19 April 2010

HYDROFRACKING

19 April 2010

Water, water, everywhere, who needs to worry about a drop to drink?

In an effort to keep tabs on the Catskills gas drilling issue and its impact on the regional water supply, up we went for another look at the activity of the pernicious gas drillers. Catskill Mountainkeeper, Wes Gillingham, Lighthawk pilot Bob Keller and yours truly, the undesignated hydro-fracking swat team out to save your drinking water.

For those who don’t know, hydro-fracking is a deep drilling technique that enables access to natural gas reserves locked in shale formations a mile or more below the surface by pumping vast quantities of water mixed with a chemical cocktail at extremely high pressure to fracture the rock formation and unlock the natural gas therein. Permits have been issued for the western Catskills, and drilling has already begun in the adjacent areas of Pennsylvania. The process uses millions of gallons of water per well, and could easily deplete groundwater and fluvial resources. And then of course are the pollution issues: these millions of gallons of chemical–laced water are being injected down through the aquifer, and back up again.

This was our third flight, so we knew the terrain and the issues pretty well, and agreed to meet at the Poughkeepsie airfield. It was a beautiful day, clear and cool (or as clear as it gets with the always-present pollution.) Always tolerant of my meanderings, Bob and Wes had agreed to a detour to look at a few coal-fired power plants and the Westchester Garbage Incinerator. So we shot the Danskammer Plant first (you can see their emissions report here if you want a little fright)

Coal Ash at Danskammer Power Plant


Our next stop on the tour was Lovett Plant in Tompkins Cove, just upriver from NYC.
When we got there, it was gone. How do you disappear a large power plant? Turns out, it was part of the Enron debacle (remember that) and was spun off to a company called Dynergy that refused to upgrade its pollution controls and was then ordered to close. Good riddance, New Yorkers can breathe a bit easier (turn off the lights before they build another one.) Here is the pollution scorecard on it.

The gas drilling sites we had photographed on our last expedition (nine months ago) were capped and closed, leaving only a giant industrial pad in the middle of the once pristine farm fields. It is amazing how fast they operate, drilling, fracking, and extracting in less than a year. I wonder if the farmers knew that they would be left with an abandoned industrial site in place of their farms. I wonder what the well water is like now?

We then moved westward to see some new sites, and were amply rewarded with some impressive drill rig towers, and then a site with a flare. Flares are generally how the really nasty stuff is burned away in petroleum refineries and drill sites, so you don’t want to live near there. (Wonder if the neighbors know about that?) Then we found a site with a continuous stream of tanker trucks filling a giant man-made pond, which gives some idea of the amount of water used in this process. As we circled, we saw several tractor trailers come and go without making a dent in the level. Assumedly, there is not enough groundwater at that location to support the millions of gallons per well, so they are likely trucking it in.
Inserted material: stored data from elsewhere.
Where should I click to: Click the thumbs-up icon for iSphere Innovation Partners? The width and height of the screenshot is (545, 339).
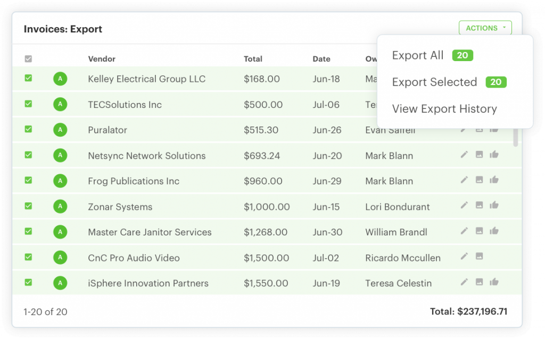494,282
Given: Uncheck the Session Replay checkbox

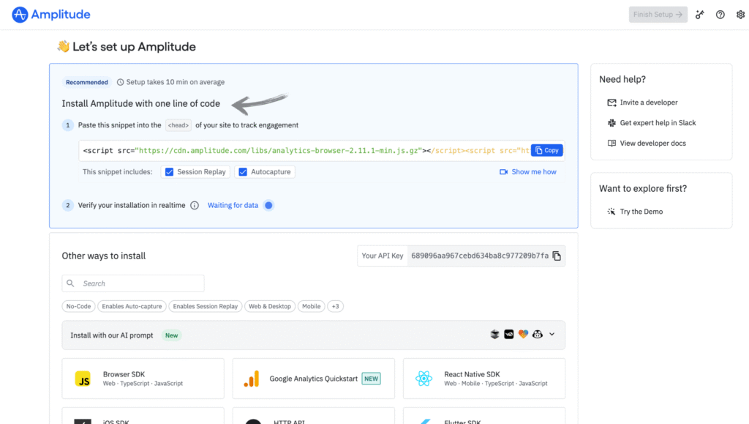Looking at the screenshot, I should [x=170, y=172].
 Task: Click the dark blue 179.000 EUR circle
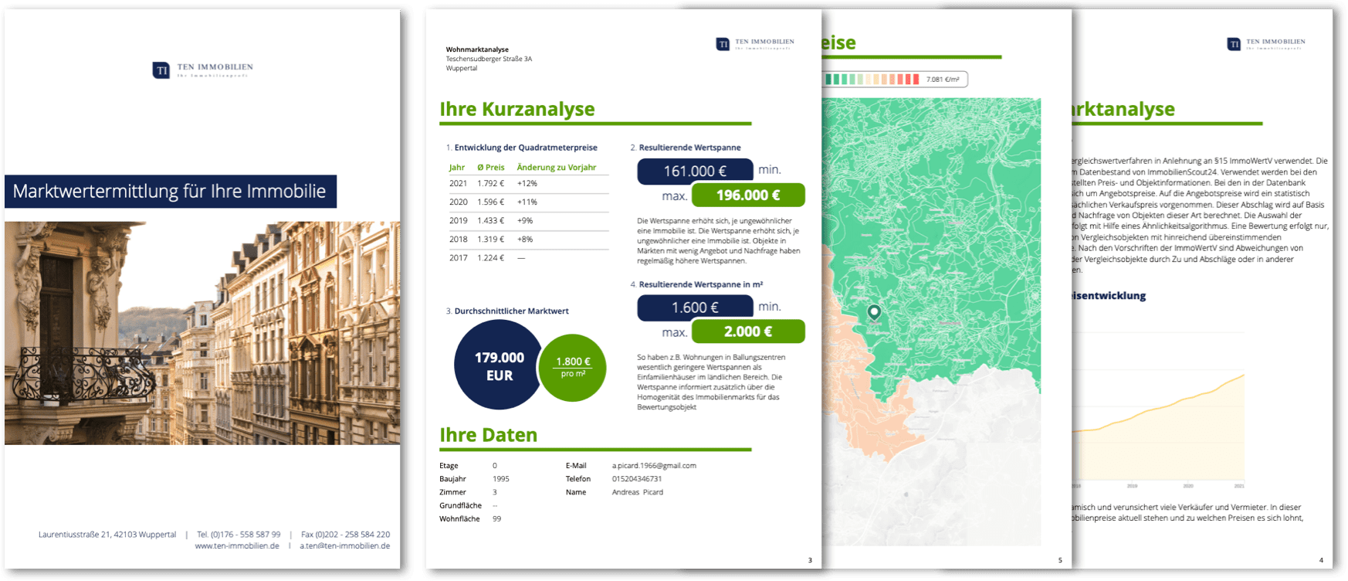tap(499, 366)
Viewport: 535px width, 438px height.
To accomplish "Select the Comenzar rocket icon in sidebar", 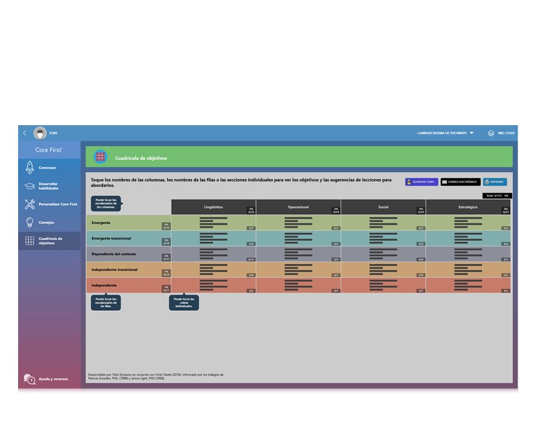I will coord(29,167).
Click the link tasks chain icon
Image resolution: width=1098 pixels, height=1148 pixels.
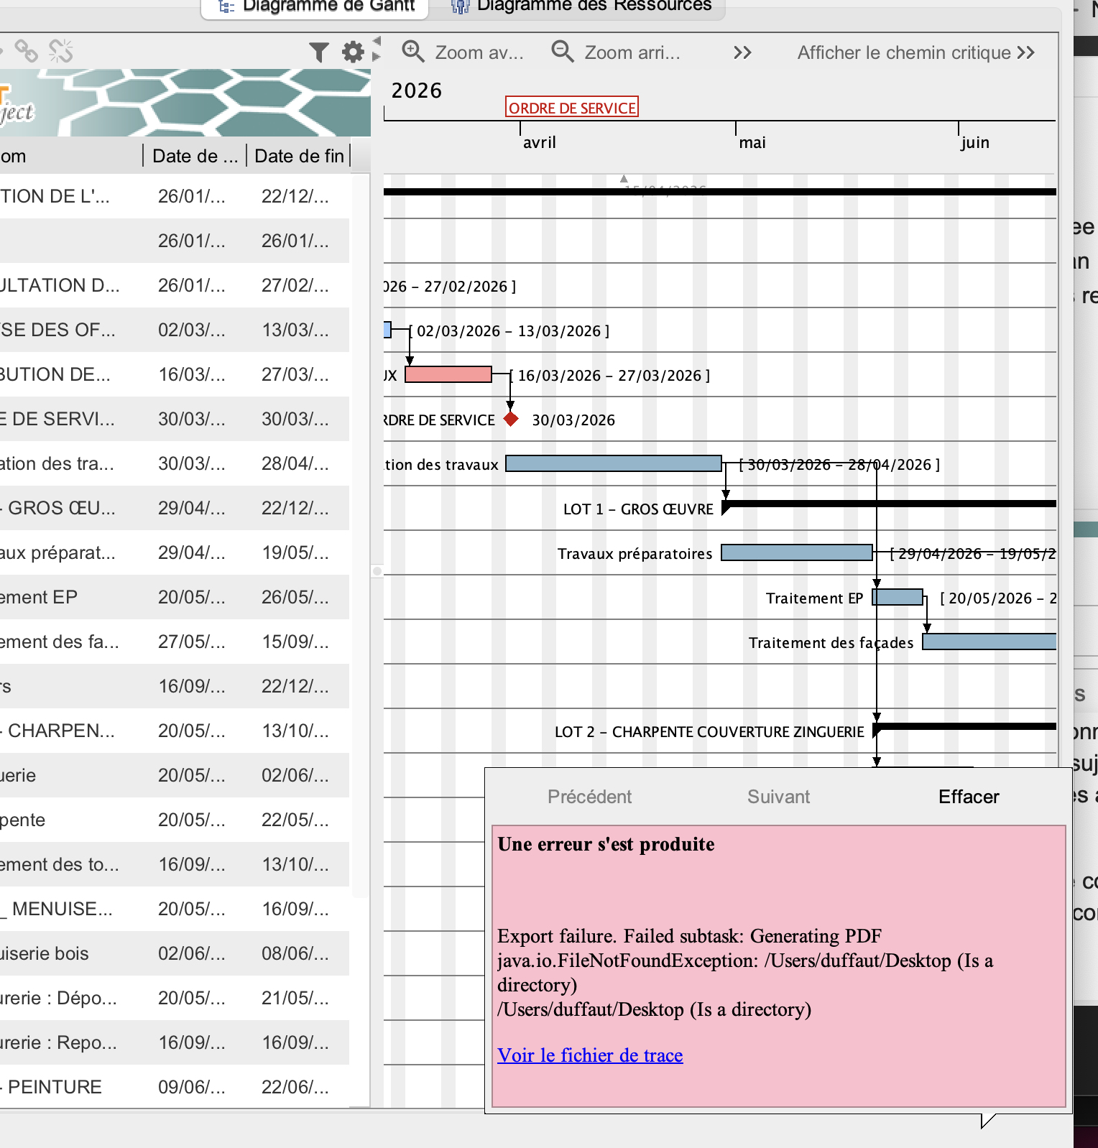(x=27, y=51)
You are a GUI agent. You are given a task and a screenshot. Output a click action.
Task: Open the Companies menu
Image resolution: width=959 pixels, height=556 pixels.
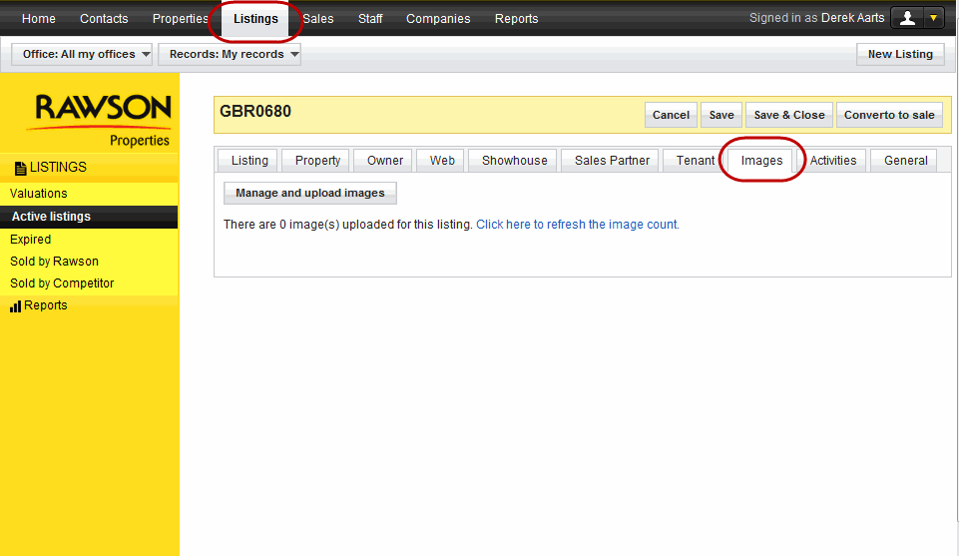point(438,19)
But imagine if that amount of water was being removed from the aquifer as it is elsewhere. Water is so precious, and we take it for granted.

Then we happened upon a site in which fracking was in process, with numerous compressor trucks arrayed around a spider rig, looking like some industrial creature being attended by its feeder slaves. Quite fascinating, actually. The amount of pressure needed to fracture the shale formation is tremendous, and I can’t believe that pumping that water/chemical mixture down at such pressure through the aquifer is innocuous as the gas companies claim.